Knock Those States Off…

On July 2nd I moved to another part of the country.

I got in my car in Minnesota.


And got to Wisconsin fairly quickly.

Waiting at a Stoplight in Wisconsin

In Wisconsin, I found two newspapers I’d never seen before.

Country Singles

Why Be Fat 101

I also saw this house that was tipping over. I was shooting from my car and this shot was an accidental art shot.

The Wicked Witch of the East Is Under There…

I ended up in Illinois…and there our toll adventure began.

Sign Should Read: Welcome to Toll Land

Since I can’t follow directions, I ended up going around Chicago, instead of through it. This meant tolls every two exits.

I entered Indiana—barely—and spent the night with a guy I met in Costa Rica, who was staying there for work. We had two beds and not a damn thing happened other than chatting late at night and Good Man knew about it, but my mother was a bit worried.

The next morning I got on the Indiana Turnpike. And found these. What in the world are these?

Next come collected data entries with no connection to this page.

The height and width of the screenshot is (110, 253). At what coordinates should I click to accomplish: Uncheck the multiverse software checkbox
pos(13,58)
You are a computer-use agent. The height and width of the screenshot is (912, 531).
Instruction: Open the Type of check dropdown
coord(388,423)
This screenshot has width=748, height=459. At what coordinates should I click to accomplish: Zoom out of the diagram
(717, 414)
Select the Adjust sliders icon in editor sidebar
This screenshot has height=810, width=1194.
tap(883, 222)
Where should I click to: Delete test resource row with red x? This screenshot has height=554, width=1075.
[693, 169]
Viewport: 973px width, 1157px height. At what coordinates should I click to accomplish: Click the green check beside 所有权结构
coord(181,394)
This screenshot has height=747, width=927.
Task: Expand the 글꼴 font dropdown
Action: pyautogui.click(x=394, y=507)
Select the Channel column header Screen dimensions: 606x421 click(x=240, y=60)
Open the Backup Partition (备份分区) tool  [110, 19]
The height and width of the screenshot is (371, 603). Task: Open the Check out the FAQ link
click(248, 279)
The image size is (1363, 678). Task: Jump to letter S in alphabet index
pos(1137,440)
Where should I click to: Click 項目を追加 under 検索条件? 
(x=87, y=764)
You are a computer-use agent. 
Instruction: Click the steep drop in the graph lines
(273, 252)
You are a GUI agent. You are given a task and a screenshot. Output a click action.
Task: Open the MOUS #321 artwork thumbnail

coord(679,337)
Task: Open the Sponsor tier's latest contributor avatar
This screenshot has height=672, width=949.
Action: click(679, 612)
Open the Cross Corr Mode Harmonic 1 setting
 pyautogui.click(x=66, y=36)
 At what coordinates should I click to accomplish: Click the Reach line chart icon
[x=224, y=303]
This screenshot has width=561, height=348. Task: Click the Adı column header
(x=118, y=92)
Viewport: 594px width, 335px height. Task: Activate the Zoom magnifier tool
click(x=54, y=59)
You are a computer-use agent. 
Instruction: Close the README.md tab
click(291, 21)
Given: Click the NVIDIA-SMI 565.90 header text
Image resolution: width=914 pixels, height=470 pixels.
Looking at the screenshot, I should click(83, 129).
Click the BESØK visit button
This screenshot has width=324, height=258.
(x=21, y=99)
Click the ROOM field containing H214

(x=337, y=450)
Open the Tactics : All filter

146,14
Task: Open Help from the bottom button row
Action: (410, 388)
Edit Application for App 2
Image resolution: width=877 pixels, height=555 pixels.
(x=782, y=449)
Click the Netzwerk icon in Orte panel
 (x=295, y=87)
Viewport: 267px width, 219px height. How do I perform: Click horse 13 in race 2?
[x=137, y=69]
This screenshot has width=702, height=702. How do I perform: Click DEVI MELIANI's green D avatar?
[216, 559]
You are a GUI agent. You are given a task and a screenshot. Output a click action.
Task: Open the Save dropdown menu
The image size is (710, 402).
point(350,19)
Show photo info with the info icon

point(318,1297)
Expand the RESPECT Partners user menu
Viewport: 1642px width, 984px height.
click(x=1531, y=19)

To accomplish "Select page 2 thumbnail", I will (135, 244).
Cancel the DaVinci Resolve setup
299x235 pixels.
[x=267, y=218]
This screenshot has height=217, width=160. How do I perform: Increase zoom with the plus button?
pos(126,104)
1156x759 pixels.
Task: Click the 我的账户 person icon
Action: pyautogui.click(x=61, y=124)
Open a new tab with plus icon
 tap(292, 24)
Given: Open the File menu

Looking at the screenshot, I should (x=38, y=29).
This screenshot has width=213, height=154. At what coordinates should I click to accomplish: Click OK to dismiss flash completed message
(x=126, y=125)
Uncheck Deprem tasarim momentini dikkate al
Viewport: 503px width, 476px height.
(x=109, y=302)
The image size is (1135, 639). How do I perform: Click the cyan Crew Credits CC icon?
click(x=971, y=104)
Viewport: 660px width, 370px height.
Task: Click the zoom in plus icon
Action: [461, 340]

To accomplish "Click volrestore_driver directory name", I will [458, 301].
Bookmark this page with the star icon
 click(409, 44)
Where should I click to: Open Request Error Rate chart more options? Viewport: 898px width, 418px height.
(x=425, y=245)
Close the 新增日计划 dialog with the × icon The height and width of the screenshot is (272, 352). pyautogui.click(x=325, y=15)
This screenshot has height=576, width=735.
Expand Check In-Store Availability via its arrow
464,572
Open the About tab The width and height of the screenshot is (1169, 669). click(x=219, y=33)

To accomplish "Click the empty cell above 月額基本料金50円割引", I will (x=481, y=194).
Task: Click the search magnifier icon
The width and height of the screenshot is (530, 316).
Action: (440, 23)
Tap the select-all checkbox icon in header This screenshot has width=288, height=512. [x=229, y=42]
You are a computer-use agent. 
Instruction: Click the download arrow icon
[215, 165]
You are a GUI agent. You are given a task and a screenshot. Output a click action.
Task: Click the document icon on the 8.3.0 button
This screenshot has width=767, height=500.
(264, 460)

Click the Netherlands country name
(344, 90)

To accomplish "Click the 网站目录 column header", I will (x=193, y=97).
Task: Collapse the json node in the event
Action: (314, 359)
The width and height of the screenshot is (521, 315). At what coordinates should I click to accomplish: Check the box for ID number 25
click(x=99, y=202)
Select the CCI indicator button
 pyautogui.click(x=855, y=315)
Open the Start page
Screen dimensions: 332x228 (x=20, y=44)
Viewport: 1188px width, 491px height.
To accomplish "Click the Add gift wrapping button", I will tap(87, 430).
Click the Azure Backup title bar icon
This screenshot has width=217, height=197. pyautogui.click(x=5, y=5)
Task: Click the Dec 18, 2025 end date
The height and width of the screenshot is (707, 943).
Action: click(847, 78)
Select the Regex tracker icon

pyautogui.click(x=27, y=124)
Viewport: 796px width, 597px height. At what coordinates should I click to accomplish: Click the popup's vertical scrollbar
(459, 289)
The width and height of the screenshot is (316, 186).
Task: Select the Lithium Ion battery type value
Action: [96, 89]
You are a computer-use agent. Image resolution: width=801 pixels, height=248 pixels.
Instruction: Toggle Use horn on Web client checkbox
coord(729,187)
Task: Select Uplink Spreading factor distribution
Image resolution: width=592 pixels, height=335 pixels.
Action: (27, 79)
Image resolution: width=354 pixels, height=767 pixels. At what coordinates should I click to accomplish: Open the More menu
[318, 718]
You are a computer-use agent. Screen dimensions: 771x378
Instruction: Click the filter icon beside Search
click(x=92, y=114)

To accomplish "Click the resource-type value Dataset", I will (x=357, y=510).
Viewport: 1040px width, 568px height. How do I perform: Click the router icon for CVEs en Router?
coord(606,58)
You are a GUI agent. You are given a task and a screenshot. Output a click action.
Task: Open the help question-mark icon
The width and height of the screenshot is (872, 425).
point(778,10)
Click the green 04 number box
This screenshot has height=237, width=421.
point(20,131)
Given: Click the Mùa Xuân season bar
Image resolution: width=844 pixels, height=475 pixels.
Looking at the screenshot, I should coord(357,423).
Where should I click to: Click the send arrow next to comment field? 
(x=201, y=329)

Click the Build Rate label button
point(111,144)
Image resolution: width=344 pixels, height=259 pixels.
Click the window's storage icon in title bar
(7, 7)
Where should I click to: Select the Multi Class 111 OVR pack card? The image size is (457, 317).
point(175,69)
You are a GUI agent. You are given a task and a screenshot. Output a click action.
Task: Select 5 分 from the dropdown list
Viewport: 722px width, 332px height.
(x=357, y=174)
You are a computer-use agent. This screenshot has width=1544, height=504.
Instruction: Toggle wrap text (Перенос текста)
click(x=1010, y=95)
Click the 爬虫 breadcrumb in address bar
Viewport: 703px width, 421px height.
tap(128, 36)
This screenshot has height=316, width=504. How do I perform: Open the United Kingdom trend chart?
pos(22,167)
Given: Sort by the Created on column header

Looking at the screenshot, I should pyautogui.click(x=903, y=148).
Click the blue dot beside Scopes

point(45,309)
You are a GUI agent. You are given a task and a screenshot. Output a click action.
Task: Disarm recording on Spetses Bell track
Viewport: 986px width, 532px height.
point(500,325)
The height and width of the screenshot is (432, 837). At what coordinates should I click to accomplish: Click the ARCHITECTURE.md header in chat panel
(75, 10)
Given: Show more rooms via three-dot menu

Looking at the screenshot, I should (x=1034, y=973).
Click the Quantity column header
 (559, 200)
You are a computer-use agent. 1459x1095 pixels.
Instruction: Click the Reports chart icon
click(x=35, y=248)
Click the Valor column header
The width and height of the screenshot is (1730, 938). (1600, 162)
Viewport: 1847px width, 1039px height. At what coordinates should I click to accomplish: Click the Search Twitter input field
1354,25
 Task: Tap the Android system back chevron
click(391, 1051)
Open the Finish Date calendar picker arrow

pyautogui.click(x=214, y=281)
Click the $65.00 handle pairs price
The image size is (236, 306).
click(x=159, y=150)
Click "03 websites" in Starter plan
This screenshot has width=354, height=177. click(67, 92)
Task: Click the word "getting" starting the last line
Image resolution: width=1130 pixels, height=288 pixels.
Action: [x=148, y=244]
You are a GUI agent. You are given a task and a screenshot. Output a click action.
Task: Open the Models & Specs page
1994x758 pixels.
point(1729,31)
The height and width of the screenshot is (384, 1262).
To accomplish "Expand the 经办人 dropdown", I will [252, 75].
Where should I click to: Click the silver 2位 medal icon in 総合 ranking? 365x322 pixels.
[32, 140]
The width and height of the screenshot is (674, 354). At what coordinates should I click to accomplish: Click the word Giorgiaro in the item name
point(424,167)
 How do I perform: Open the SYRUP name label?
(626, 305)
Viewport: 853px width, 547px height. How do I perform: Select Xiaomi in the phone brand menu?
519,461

Beehive Bomb Shelter Alien Landing Pad Piles of .

Next up! Ohio!


In Ohio, the rain started. And I started to slowly…slowly…lose my mind.

Rain Ohio

I got to Pennsylvania.

Welcome to a Traffic Jam

And ten miles later came to a dead stop because of an accident at mile marker 13. I actually turned my engine off and called my sister-in-law. After talking to her for a good twenty minutes, I read two chapters in my dumb summer novel before we started moving again.


I got off the turnpike to get to Maryland only to…mess up and get back on it. (What can I say? I’m used to normal exits.) And get off it again.

Oh yay.

Taxing Tolls

Eventually, I ended up in Maryland where I saw Mark!